*** SOURCE PASSAGE ***
The inability or,  at the worst, unwillingness of uniformed and non-uniformed Myanmar authorities to put an end to the persecution of Muslims in the Arakan Hills and beyond poses a serious threat to a fragile and increasingly important economic region in Asia.

Myanmar is the gateway for the two most-populous and powerful Asian nations, China and India, to an economically-stable southeast Asia. But because of the Myanmar authorities’ historical inability to govern the northern and eastern part of the country bordering India, Bangladesh and southern China, a vast area has remained lawless, threatening to undermine the region as a whole economically. The killing of Muslims by chauvinist Buddhists, with apparent support from the Buddhist Sangha, could have fatal consequences for years to come for those who are not involved in these insane activities but merely reside in the neighborhood.
*** End of SOURCE PASSAGE ***
> _PROBLEMS AND TASKS_
1. In the Myanmar passage, why has a vast area of the country remained lawless?
2. List every country named in the Myanmar passage.
3. Extract from the Myanmar passage the text between "Myanmar is the" and "in the neighborhood.", inclusive.
*** DATA ***
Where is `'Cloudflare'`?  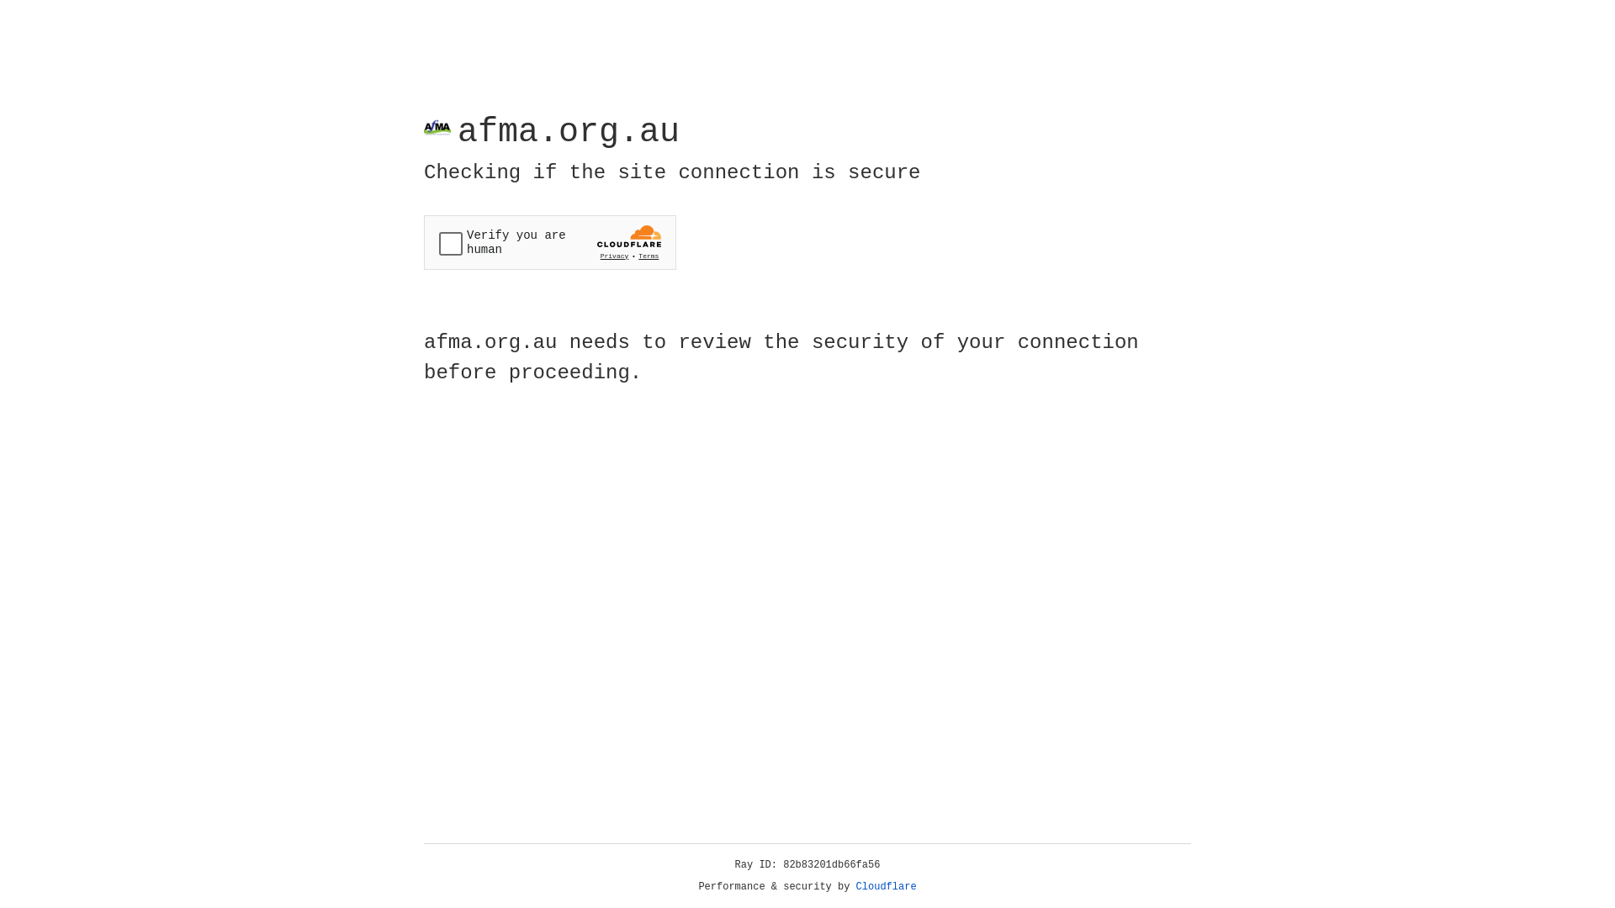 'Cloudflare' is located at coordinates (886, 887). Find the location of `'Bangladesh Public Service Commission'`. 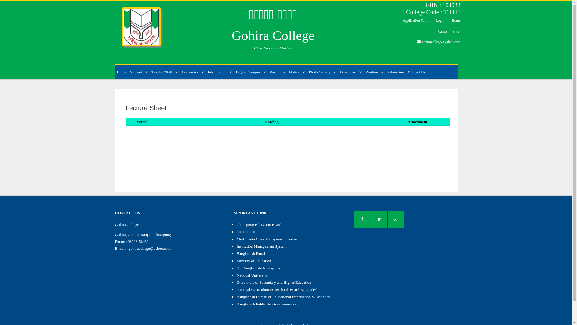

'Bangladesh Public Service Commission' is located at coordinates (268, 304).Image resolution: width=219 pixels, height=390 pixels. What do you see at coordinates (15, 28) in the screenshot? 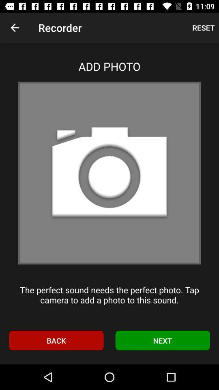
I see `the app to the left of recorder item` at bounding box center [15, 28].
*** End of DATA ***
> _EXERCISE RESPONSES_
1. A vast area has stayed lawless because the Myanmar authorities have historically been unable to govern the northern and eastern part of the country, which borders India, Bangladesh and southern China.

2. Myanmar, China, India, Bangladesh

3.
Myanmar is the gateway for the two most-populous and powerful Asian nations, China and India, to an economically-stable southeast Asia. But because of the Myanmar authorities’ historical inability to govern the northern and eastern part of the country bordering India, Bangladesh and southern China, a vast area has remained lawless, threatening to undermine the region as a whole economically. The killing of Muslims by chauvinist Buddhists, with apparent support from the Buddhist Sangha, could have fatal consequences for years to come for those who are not involved in these insane activities but merely reside in the neighborhood.